To implement the SDSS and support decision-making, we have to look first into the decision-making process. The steps of basic decision-making include:
Developing a GIS Database
The GIS database stores all raw data, processed data, and models. The ability to capture, retrieve, and manipulate complex spatial data can be the key to successful decision making. Each data set of any particular variable or criterion forms a data layer in the database. Since data must be collected from various sources, however, before the layers can be overlaid, the data must be referenced to a common geographic coordinate system. The GIS database in this study used a Universal Transverse Mercator (UTM) projection system as its coordinate system. There is not much difference in appearance and calculation between different projection systems for a small area like South Fork. The reason that UTM was chosen is that most of the data were originally projected to UTM, such as TM [?] images, streams, and mine sites. Therefore no more effort is needed if they are kept in UTM. Also, unnecessary distortion and loss of information from projection transformation are avoided. The common map unit for UTM projection is the meter. The data are stored either in the vector or in the raster format depending on the particular layer's properties.
Vector vs. Raster
Vector-based data represent geographic features similar to the way maps do. Points represent geographic features too small to be depicted as lines or areas; lines represent geographic features too narrow to be depicted as areas; and areas represent homogeneous geographic features. A Cartesian (x, y) coordinate system references real-world locations. In a vector-based data model, each location is recorded as a single x, y coordinate. Points are recorded as a single coordinate. Lines are recorded as a series of ordered x, y coordinates.

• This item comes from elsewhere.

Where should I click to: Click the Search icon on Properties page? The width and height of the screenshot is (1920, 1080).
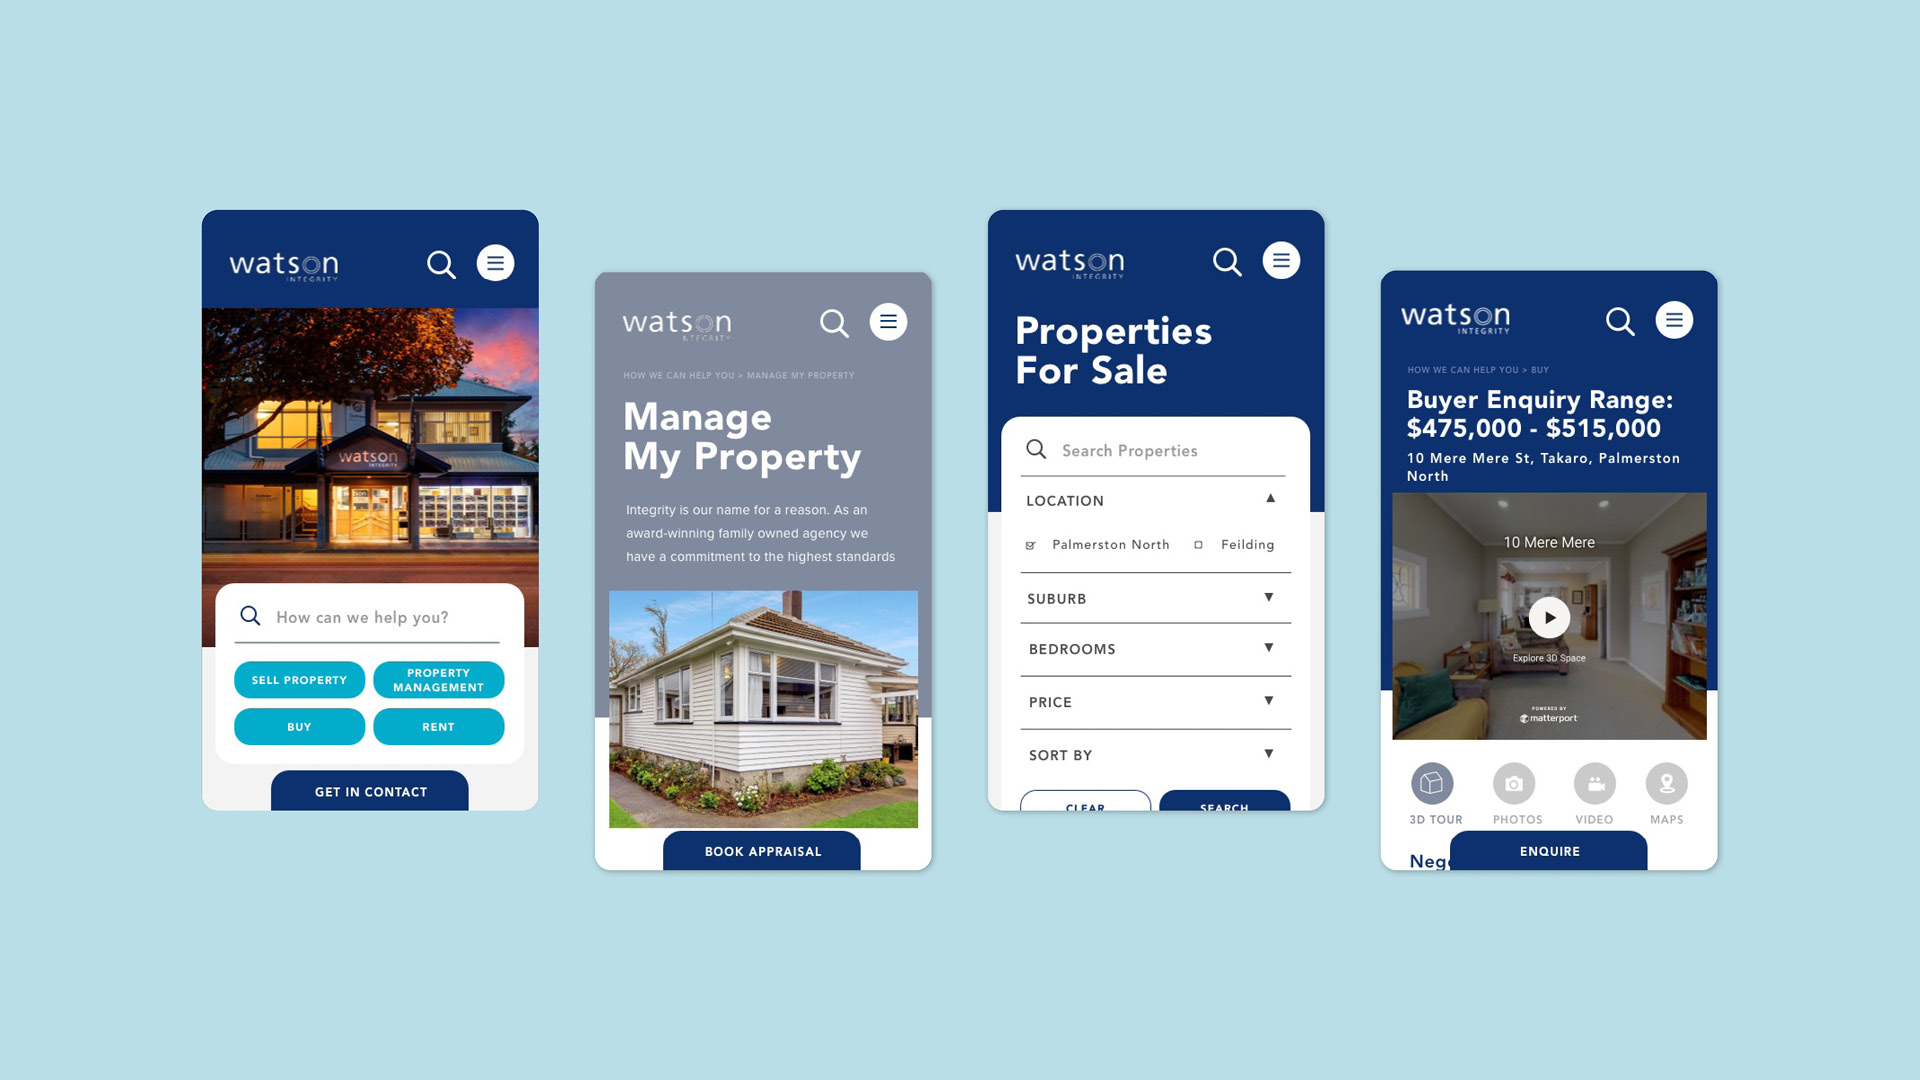pos(1228,261)
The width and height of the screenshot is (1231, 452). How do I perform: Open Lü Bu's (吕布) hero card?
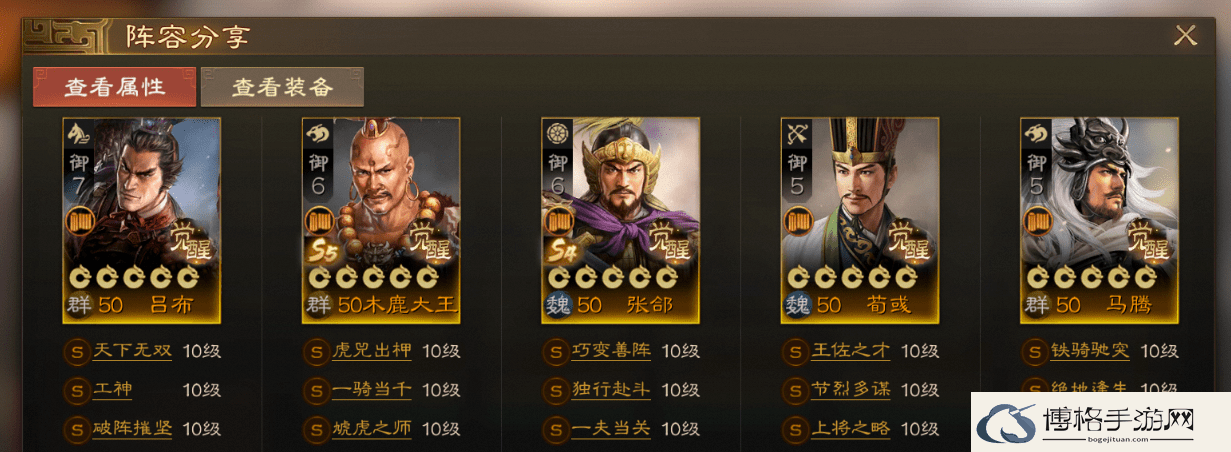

Areas are recorded as a series of x, y coordinates defining line segments that enclose an area within a polygon, hence the term polygon, meaning ‘many-sided figure’.
Two file formats are used to store vector-based data in ESRI standards, 1. shape file, and 2. ArcInfo coverage. Shapefile is a simple, non-topological format for storing the geometric location and attribute information of geographic features. It is one of the spatial data formats that can be used in ArcView. [?] The shapefile format defines the geometry and attributes of geographically referenced features in as many as five files with specific file extensions that should be stored in the same project workspace. These file extensions are:
.shx - the file that stores the index of the feature geometry.
.dbf - the dBASE file that stores the attribute information of features. When a shapefile is added as a theme to a view, this file is displayed as a feature table.
.sbn and .sbx - the files that store the spatial index of the features. These two files may not exist until you perform theme on theme selection, spatial join, or create an index on a theme's Shape field.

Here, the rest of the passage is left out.